Richard Cole, Led Zeppelin’s former road manager, died at 2.05am on December 2 at Chelsea and Westminster Hospital in London aged 75 after fighting cancer for months.
Reports of Cole’s death were first published on Facebook on December 2, with reliable sources including Tight But Loose editor Dave Lewis, Led Zeppelin collector Steve A. Jones and Richard Cole Appreciation Society administrator Sean Atkinson confirming the news.
Cole, who was born in 1946, was a close companion of Led Zeppelin band members while they were on and off the road. He is survived by his daughter Claire.
Cole worked as Led Zeppelin’s road manager from their first US tour in 1968 up to 1979, when he was replaced by Phil Carlo.
In his 1992 book “Stairway to Heaven: Led Zeppelin Uncensored,” Cole discussed his experiences touring with the band, including claims of drug use and on-tour excesses. Cole also spoke to author Stephen Davis for his Led Zeppelin book “Hammer Of The Gods.”
It was Cole’s decision to write a book recalling his memories that angered the surviving members of Led Zeppelin, however.

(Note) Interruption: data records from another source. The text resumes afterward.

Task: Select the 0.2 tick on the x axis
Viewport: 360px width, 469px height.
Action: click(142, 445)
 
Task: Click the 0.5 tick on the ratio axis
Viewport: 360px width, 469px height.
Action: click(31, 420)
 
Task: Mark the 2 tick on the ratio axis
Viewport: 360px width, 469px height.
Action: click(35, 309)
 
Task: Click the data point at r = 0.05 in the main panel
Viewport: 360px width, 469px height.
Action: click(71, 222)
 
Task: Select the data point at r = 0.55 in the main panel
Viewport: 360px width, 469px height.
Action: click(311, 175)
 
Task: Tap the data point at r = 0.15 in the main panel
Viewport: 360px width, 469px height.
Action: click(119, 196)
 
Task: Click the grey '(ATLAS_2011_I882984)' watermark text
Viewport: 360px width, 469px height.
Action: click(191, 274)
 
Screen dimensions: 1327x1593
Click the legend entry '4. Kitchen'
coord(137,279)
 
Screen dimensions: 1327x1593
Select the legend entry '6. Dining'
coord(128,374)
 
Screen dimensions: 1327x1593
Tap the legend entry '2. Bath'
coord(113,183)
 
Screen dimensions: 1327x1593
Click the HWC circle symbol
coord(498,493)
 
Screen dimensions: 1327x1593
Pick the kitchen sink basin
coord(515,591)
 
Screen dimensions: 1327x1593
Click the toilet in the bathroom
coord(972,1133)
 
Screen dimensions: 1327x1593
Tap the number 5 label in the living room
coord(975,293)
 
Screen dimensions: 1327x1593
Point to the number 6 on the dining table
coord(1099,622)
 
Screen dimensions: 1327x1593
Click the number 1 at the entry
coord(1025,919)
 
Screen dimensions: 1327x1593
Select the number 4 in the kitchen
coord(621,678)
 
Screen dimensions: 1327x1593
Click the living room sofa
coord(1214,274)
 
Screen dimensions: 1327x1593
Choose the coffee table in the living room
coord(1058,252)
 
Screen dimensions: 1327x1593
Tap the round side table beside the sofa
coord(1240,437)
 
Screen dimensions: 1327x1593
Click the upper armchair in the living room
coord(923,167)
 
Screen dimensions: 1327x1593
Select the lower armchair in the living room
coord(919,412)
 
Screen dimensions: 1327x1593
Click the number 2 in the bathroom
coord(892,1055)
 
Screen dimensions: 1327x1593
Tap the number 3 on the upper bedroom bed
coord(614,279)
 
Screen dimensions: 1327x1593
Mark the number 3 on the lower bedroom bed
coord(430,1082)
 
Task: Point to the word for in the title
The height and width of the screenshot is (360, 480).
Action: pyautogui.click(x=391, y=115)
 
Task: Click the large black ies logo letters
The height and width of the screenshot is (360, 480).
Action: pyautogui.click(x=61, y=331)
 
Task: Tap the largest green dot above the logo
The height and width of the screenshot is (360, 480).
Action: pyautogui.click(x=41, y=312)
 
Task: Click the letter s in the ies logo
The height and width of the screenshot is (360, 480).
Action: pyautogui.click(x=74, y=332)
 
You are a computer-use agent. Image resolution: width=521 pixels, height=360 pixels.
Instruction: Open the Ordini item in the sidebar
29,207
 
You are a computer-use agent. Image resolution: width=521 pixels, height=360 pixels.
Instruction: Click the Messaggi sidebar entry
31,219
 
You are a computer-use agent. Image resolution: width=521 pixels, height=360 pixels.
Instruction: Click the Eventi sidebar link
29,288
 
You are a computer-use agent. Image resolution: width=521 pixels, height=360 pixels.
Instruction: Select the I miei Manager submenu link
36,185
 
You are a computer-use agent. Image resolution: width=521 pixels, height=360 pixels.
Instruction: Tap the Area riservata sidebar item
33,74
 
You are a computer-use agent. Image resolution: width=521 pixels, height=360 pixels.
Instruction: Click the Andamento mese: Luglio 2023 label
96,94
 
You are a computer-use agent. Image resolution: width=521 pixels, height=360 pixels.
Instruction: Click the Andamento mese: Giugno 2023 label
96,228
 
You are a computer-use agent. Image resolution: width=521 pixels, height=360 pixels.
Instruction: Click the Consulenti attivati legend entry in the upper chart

“There’s a book written by our former road manager, Richard Cole, that has made me completely ill. I’m so mad about it that I can’t even bring myself to read the whole thing,” Jimmy Page told Guitar World in 1993.
Despite the falling out over his accounts of his time on the road with the band, the surviving members of Led Zeppelin eventually resumed friendly relations with Cole in recent years.
Robert Plant paid tribute to Cole on Facebook on December 2, posting a photograph of them together with the comment: “Farewell Ricardo…sadly no more tall tales…brave to the end.”
Page paid tribute to Cole in a Facebook post, writing: “Richard and I went back a long way and he had been recruited by Peter Grant to be tour manager with the Yardbirds Keith Relf, Jim McCarty, Chris Dreja, and myself during our American touring schedule of underground venues. He was with me at the time that band folded and when I formed Led Zeppelin.”
“From the time of the rehearsals at my home at Pangbourne through to the touring of the USA, we witnessed the phenomena that was Led Zeppelin. He was there for the first and last concerts of the band,” he continued.
“He was a brother and a friend to the end. Goodbye my dear friend. They were special times and so were you.”
Over the past 20 years, Cole was often seen at official Led Zeppelin events including the afterparty of the band’s 2007 reunion performance in London, at the “Celebration Day” film premier in 2012 and the launch of the band’s official photo book in 2018.
Bob Spitz, the author of the new Led Zeppelin book “Led Zeppelin: The Biography,” told LedZepNews earlier this year that Cole had agreed to speak to him for the book but it was too late for inclusion.
“By the time Richard finally said yes, the book was in galley,” Spitz said. “And he had to hear from 20 people that I was a good guy before he would talk to me.”
Plant visited Cole in hospital earlier this year and was also photographed with Cole at home.
Pamela Des Barres paid tribute to Cole in a Facebook post, writing: “I am soooo sorry to hear that Richard Cole has left this plane. He was always so good to me. What a gent, and a force to be reckoned with. So many memories. He was Led Zeppelin’s road manager and so much more than that. Loyal to a fault, taking care of those lads…and I’ve never known anyone who cleaned up his act with as much class and grace as Richard did. See you down the line, dear Mr. Cole.”
Former Led Zeppelin publicist Unity MacLean also paid tribute to Cole on Facebook:
Chris Charlesworth posted on Facebook about Cole’s passing, sharing an extract of an unpublished book that Cole had written:
Bebe Buell wrote on Facebook that “Richard could be gruff, he could be tough but he also had a side to him that loved animals (his kitty named Puss Puss), loved fresh flowers and a good cake with his tea. He loved his daughter Claire and he seemed to live the life of a proper English gentleman in his final years.”
Tight But Loose editor Dave Lewis wrote on his website that he “had so many special conversations and times with him over many years –the last being when I visited him in October. Even though his health was failing it was such an uplifting occasion as we talked about those Zep glory years – his pride for it all so evident right to the end.”